--- Available data Enclosed Below ---
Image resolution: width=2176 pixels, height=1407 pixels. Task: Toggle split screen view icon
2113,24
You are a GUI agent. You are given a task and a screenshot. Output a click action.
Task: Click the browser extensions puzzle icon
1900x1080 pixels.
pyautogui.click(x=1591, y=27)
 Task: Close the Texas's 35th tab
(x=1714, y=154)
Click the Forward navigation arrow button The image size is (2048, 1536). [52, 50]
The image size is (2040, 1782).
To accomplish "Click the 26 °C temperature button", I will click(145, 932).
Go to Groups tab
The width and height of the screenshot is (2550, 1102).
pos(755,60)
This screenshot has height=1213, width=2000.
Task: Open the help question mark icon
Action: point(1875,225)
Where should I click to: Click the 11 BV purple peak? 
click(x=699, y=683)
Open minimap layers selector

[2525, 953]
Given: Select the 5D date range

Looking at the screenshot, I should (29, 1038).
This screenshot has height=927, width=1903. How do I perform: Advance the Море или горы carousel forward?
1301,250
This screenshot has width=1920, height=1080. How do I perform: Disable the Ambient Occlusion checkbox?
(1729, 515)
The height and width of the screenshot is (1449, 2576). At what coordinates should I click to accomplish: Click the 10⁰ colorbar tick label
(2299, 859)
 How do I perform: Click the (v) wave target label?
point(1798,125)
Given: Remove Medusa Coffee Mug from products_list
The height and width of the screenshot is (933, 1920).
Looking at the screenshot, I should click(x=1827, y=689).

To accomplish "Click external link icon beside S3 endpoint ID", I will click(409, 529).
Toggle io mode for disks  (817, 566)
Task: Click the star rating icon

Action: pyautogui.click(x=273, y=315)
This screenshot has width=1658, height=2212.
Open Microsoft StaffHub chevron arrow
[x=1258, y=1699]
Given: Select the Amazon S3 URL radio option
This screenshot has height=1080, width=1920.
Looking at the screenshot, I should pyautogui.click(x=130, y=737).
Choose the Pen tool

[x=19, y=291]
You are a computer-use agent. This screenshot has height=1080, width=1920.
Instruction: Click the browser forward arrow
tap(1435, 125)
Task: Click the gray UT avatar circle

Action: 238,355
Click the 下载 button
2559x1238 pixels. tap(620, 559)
--- End of Enclosed Available data ---
Brief: Each and every entry needs to be repeated exactly.

Reply to the exercise:
Image resolution: width=2176 pixels, height=1407 pixels. Task: Toggle split screen view icon
2113,24
You are a GUI agent. You are given a task and a screenshot. Output a click action.
Task: Click the browser extensions puzzle icon
1900x1080 pixels.
pyautogui.click(x=1591, y=27)
 Task: Close the Texas's 35th tab
(x=1714, y=154)
Click the Forward navigation arrow button The image size is (2048, 1536). [52, 50]
The image size is (2040, 1782).
To accomplish "Click the 26 °C temperature button", I will click(145, 932).
Go to Groups tab
The width and height of the screenshot is (2550, 1102).
pos(755,60)
This screenshot has height=1213, width=2000.
Task: Open the help question mark icon
Action: point(1875,225)
Where should I click to: Click the 11 BV purple peak? 
click(x=699, y=683)
Open minimap layers selector

[2525, 953]
Given: Select the 5D date range

Looking at the screenshot, I should (29, 1038).
This screenshot has height=927, width=1903. How do I perform: Advance the Море или горы carousel forward?
1301,250
This screenshot has width=1920, height=1080. How do I perform: Disable the Ambient Occlusion checkbox?
(1729, 515)
The height and width of the screenshot is (1449, 2576). At what coordinates should I click to accomplish: Click the 10⁰ colorbar tick label
(2299, 859)
 How do I perform: Click the (v) wave target label?
point(1798,125)
Given: Remove Medusa Coffee Mug from products_list
The height and width of the screenshot is (933, 1920).
Looking at the screenshot, I should click(x=1827, y=689).

To accomplish "Click external link icon beside S3 endpoint ID", I will click(409, 529).
Toggle io mode for disks  (817, 566)
Task: Click the star rating icon

Action: pyautogui.click(x=273, y=315)
This screenshot has width=1658, height=2212.
Open Microsoft StaffHub chevron arrow
[x=1258, y=1699]
Given: Select the Amazon S3 URL radio option
This screenshot has height=1080, width=1920.
Looking at the screenshot, I should pyautogui.click(x=130, y=737).
Choose the Pen tool

[x=19, y=291]
You are a computer-use agent. This screenshot has height=1080, width=1920.
Instruction: Click the browser forward arrow
tap(1435, 125)
Task: Click the gray UT avatar circle

Action: 238,355
Click the 下载 button
2559x1238 pixels. tap(620, 559)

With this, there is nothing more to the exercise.